Tugas dan Latihan:
**1.** Tuliskan kembali bagian bacaan tentang epistemologi, mulai dari "Dalam logika ilmu" dan berakhir pada "manusia secara keseluruhan.".
**2.** Dalam bacaan tentang epistemologi, apa saja hal yang ditanyakan mengenai pengetahuan dan diikuti penjelasan dengan kata "berarti"? Sebutkan semuanya.
::: Bacaan
Bertanya tentang asal-usul pengetahuan
berarti bertanya tentang sumber-sumber
pengetahuan dan dari mana pengetahuan yang
benar diperoleh. Bertanya tentang struktur berarti
bertanya tentang watak pengetahuan dan hakikat
kenyataan “di luar diri” subyek. Bertanya tentang
metode berarti bertanya tentang bagaimana
pengetahuan yang benar diperoleh, dan bertanya
35
tentang keabsahan berarti bertanya tentang
syarat kebenaran dan bagaimana membedakan
pengetahuan yang benar dengan yang tidak benar
(Titus, 1984:187-188)
Dalam logika ilmu pengetahuan sering
dibedakan apa yang disebut dengan konteks
penemuan ilmiah (context of scientific discovery)
dan konteks pembenaran atau
pertanggungjawaban rasionalnya (context of
scientific justification). Epistemologi dalam
konteks yang pertama menelaah tentang cara
kerja ilmu pengetahuan, sedangkan dalam
konteks yang kedua epistemologi merefleksikan
secara kritis ciri-ciri hakiki sain dan nilainya bagi
hidup manusia secara keseluruhan.
::::::
::: Informasi
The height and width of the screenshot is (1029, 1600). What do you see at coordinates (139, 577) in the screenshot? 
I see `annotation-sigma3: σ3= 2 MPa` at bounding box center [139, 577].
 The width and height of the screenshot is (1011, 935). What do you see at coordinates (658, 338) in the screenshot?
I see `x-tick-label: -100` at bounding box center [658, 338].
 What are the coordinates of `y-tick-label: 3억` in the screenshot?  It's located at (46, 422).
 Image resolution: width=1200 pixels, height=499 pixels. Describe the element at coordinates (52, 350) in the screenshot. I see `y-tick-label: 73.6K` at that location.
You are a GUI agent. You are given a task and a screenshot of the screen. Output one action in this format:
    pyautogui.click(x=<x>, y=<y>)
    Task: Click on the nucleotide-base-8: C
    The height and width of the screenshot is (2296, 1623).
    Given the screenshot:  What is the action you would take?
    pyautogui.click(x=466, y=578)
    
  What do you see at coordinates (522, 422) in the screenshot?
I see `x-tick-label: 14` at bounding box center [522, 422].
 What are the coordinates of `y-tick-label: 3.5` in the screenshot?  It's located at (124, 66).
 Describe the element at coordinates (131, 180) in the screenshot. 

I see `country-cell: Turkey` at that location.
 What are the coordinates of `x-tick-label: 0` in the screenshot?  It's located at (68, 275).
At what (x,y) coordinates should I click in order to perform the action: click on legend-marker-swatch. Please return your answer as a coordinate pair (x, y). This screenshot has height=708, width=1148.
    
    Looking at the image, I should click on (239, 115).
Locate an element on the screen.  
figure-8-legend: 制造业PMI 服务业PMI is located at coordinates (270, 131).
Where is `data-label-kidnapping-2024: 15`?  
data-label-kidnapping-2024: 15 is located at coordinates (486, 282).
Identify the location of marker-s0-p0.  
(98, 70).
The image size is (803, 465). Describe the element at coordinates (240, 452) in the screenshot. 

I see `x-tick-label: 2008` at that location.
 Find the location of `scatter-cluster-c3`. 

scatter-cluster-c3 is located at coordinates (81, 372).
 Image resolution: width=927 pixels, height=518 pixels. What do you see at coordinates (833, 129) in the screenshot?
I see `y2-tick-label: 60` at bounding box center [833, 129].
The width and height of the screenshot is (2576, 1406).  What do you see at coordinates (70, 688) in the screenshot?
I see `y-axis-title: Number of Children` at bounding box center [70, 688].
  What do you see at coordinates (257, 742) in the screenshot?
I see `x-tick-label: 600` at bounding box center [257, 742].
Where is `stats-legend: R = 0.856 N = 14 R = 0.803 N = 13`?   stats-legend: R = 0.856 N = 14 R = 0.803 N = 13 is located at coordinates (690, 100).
::::::
Jawaban Tiap Tugas:
**1.**
Dalam logika ilmu pengetahuan sering
dibedakan apa yang disebut dengan konteks
penemuan ilmiah (context of scientific discovery)
dan konteks pembenaran atau
pertanggungjawaban rasionalnya (context of
scientific justification). Epistemologi dalam
konteks yang pertama menelaah tentang cara
kerja ilmu pengetahuan, sedangkan dalam
konteks yang kedua epistemologi merefleksikan
secara kritis ciri-ciri hakiki sain dan nilainya bagi
hidup manusia secara keseluruhan.

**2.** asal-usul, struktur, metode, keabsahan